Quoted passage =
The World’s Most Bicycle Friendly Cities

Christchurch the bike friendly city
Christchurch – the bike friendly city

A closely related organisation to Cycling in Christchurch is Spokes Canterbury, who amongst other things advocate for better infrastructure to encourage more people to cycle more often. They have recently adopted a goal of making Christchurch one of the top 5 bicycle-friendly cities in the world.

In view of the rebuild about to happen it is something that is acheivable. On the other hand, given a perceived anti-cycling attitude of CCC management, through actions such as the “temporary” removal of cycling infrastructure in April 2011 and CCC’s current almost non-existent budget for cycling, we’re starting from a very low point indeed.

While it is one thing to have such a goal, it begs the question: what does it takes to become a “cycle friendly city”? Here are some articles that try to answer the question…

Rosebud e-magazine does a once-over-lightly in The World’s Top Five Bicycle-Friendly Cities article in 2011. The author considers 3 of the 5 top cities are North American. Then there is a Matador Network e-magazine article on 15 of the world’s most bike friendly cities published in April 2009. It is a little more detailed but still once-over-lightly and again many of the cities listed are North American. Another article that fails to live up to early promise is Bicycling Magazine’s America’s Top 50 Bike-Friendly Cities that includes a dead link to the top 5 International bike-friendly cities!

Information supplied =
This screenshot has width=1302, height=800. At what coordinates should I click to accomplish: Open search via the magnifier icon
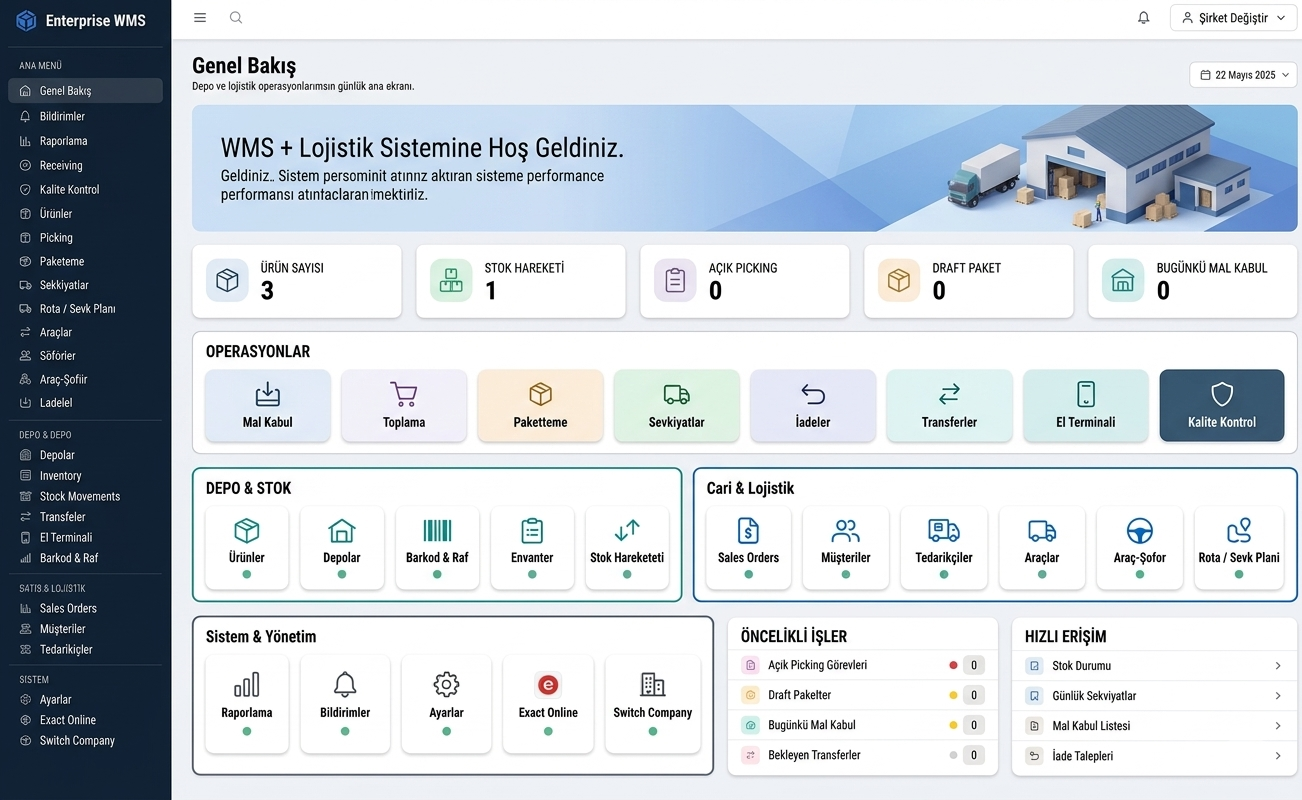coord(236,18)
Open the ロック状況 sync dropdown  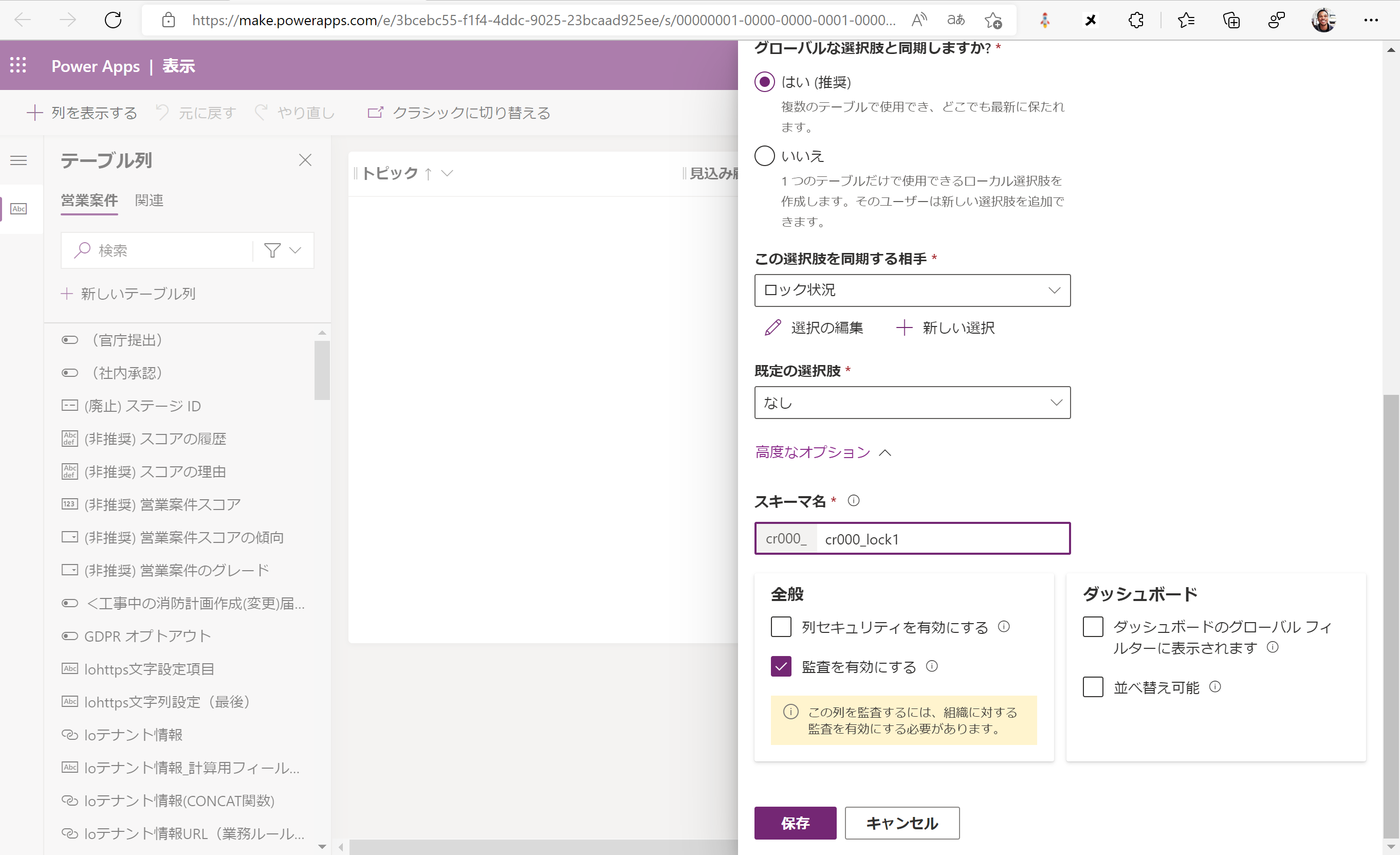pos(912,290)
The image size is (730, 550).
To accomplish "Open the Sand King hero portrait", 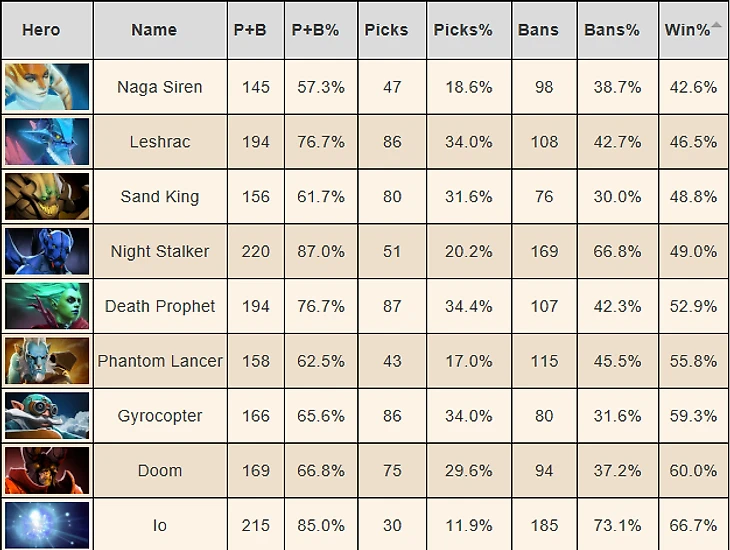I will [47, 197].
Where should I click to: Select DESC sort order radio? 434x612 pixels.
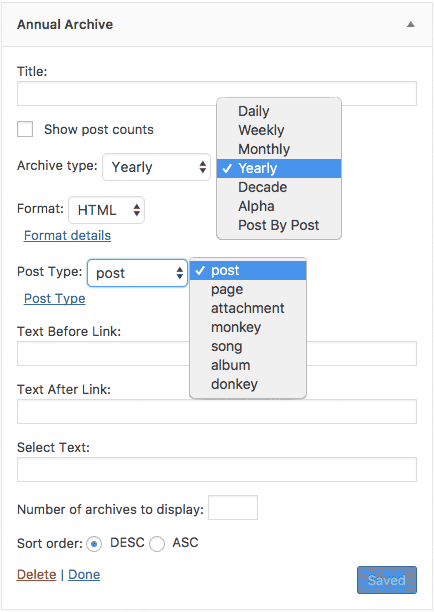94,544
---
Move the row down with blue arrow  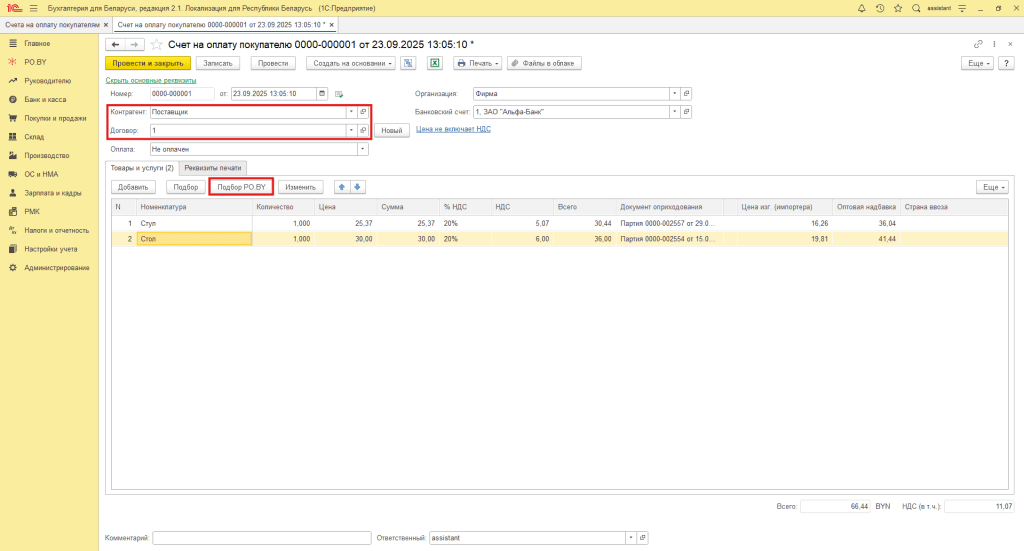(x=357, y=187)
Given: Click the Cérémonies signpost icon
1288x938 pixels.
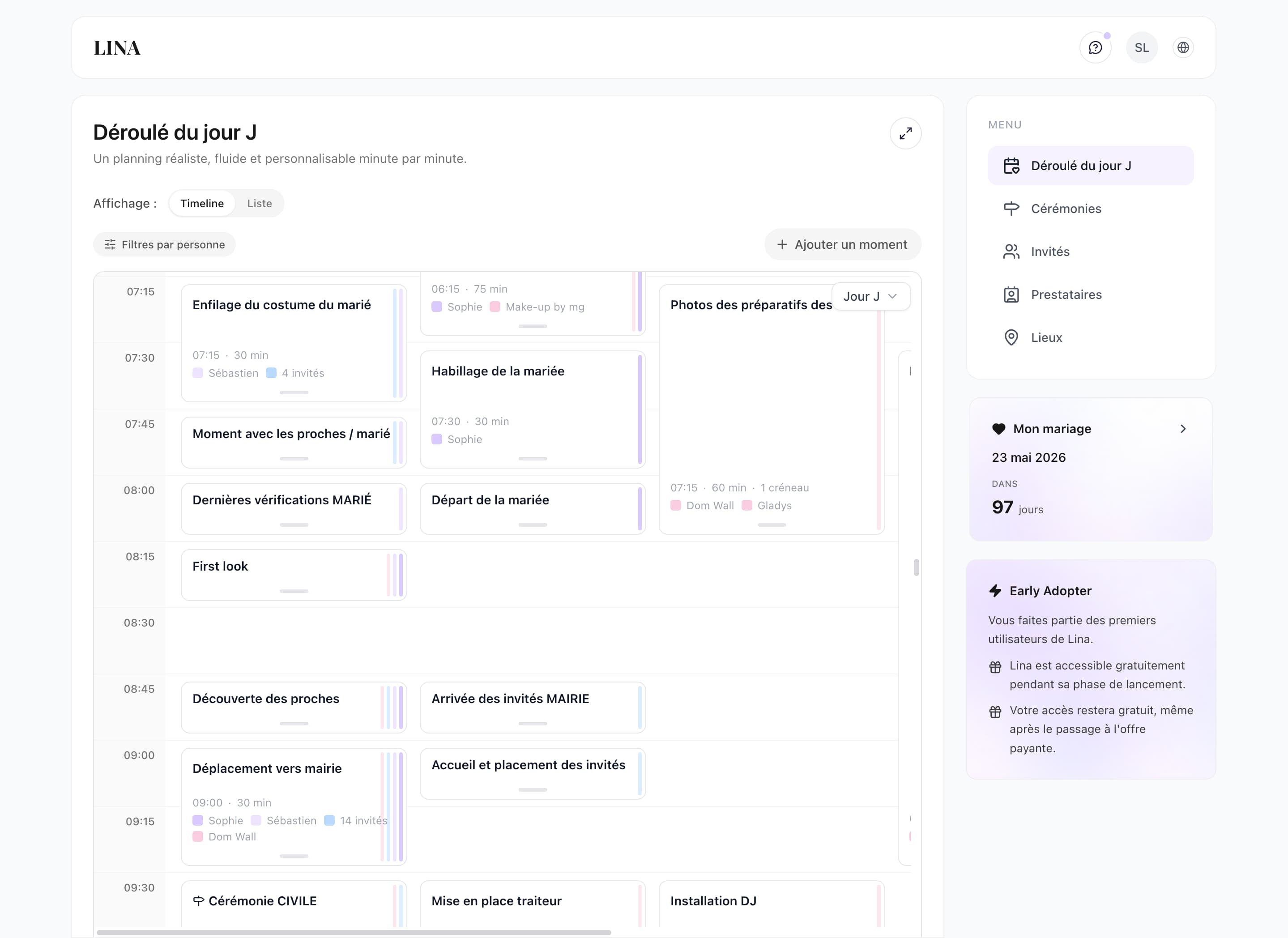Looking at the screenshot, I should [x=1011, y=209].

The tasks =
A – In the article on bike-friendly cities, what goal has Spokes Canterbury recently adopted?
B – Please locate every line in the records that contains the string "pixels" and copy each one out; case counts.

Solutions to the problems =
A – Making Christchurch one of the top 5 bicycle-friendly cities in the world.

B –
Where should I click to: Select DESC sort order radio? 434x612 pixels.
1288x938 pixels.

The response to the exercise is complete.